アドリブは「相手を思いやっていないとできない」
――アドリブがとても多い現場だと聞きました。
それはもう、うちの師匠が(笑)。
僕ですら西田さんが次にどんなアドリブの球を投げてくるか本番まで分からないです。でも、絶対におもしろい。アドリブを西田さんが投げると、ボールはこっちに向かって飛んできているんです。だから、受け手の僕がこぼすと僕のNGになるんですよ(笑)。そういった意味では“アドリブ合戦”は、とっても責任重大。西田さんはアドリブで有名ですが、ストーリーから逸脱していることを言ってるわけではないし、正解を投げているんです。
「(アドリブ)すごいから大変なんだよ」って言う人は、それは西田さんのせいではなく、取り手の問題だと僕は思っています。銀幕のスターの球を取れるっていうのは、いち若手俳優として最高の環境です。でも、その分(良い球を)返してやろうって思いますよ!
西田さん、大御所ですが結構“ゲラ”なんです(笑)。だから、(面白いアドリブを)やり返すと喜んで下さるんですよ。
アリスちゃんもそれをゆうに越えてきます。「何この子!?」って思うときも多々ありますし、素晴らしいです。

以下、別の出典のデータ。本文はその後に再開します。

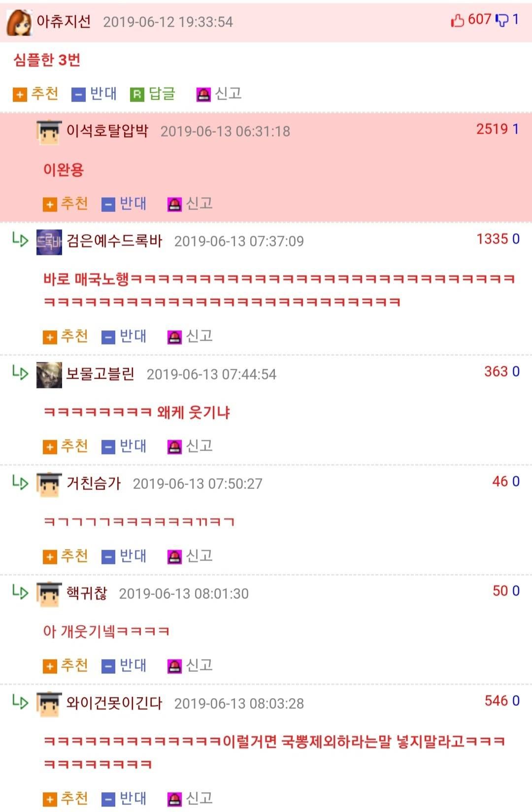The image size is (532, 812).
Task: Open username 이석호탈압박 link
Action: tap(107, 131)
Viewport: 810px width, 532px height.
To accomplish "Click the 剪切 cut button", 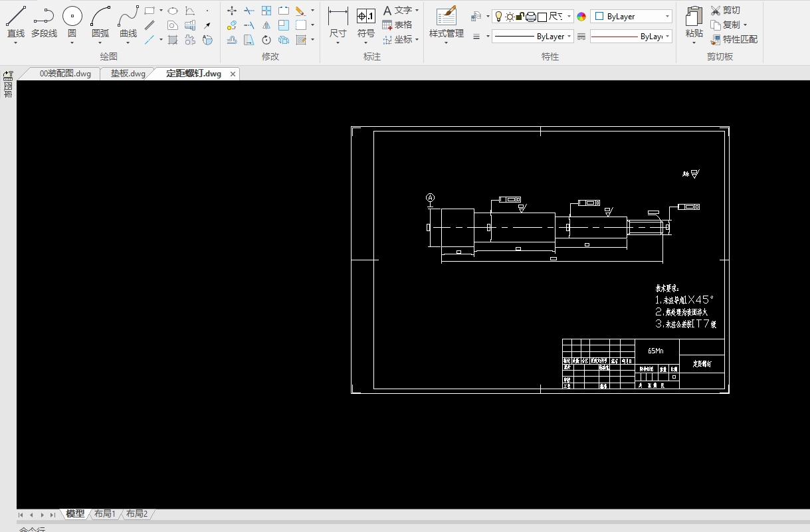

――アドリブは柔らかい状態でいることが大事なのでしょうか。
(台本に)書いてある文字だけしか覚えていないと対応できないかもしれないです。シーンの前後や台本の流れが頭に入っているかとか、相手がどんなキャラクターかとか。僕はアドリブが好きだし、お芝居に必要なことだと思います。決して迷惑なことではないし、相手を思いやっていないとできないことでもあると思うんです。
――突拍子もないことを言うわけではないのですね。
(突拍子もないことを言うと)シーンが成立しないですからね。相手をつぶそうと思えばつぶせてしまう。そうじゃなくて会話劇を楽しんでいただくためにアドリブは必要なエッセンス。西田さんを側で見て、それを教えていただきました。

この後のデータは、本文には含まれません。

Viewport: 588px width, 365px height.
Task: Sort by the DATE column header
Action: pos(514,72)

――ハマちゃんの役作りでどういったことを意識されましたか。
ハマちゃんを演じる上で一番は、毒を抜く作業。ハマちゃんは言葉的には結構乱暴なことを言っているんですよ(笑)。だけど、乱暴なことを言って不快感を与えてしまったら、僕の憧れるハマちゃんではなくなってしまう気がするんです。
たぶん佐々木課長(吹越満)もあんなに生意気言われて、悪態つかれているけど、ハマちゃんのことをすごく好きだと思うんです。それは吹越さんの表現のおかげではありますが、それに頼りっきりだと関係が成立しない。大先輩・吹越さんの受け手としてのすごさ、あれに甘えっきりではなくて、僕も毒を抜かないと2人の関係は良くならない気がします。
ハマちゃんとスーさんがいかに仲良しだと言っても、毒っ気が強すぎると見ている人は気分が悪くなると思うんです。若いやつがおじいさんをいじめてるみたいになるから(笑)。それだけは避けたい。乱暴なことを言っても、相手を嫌な気持ちにさせない、そこを目指しています。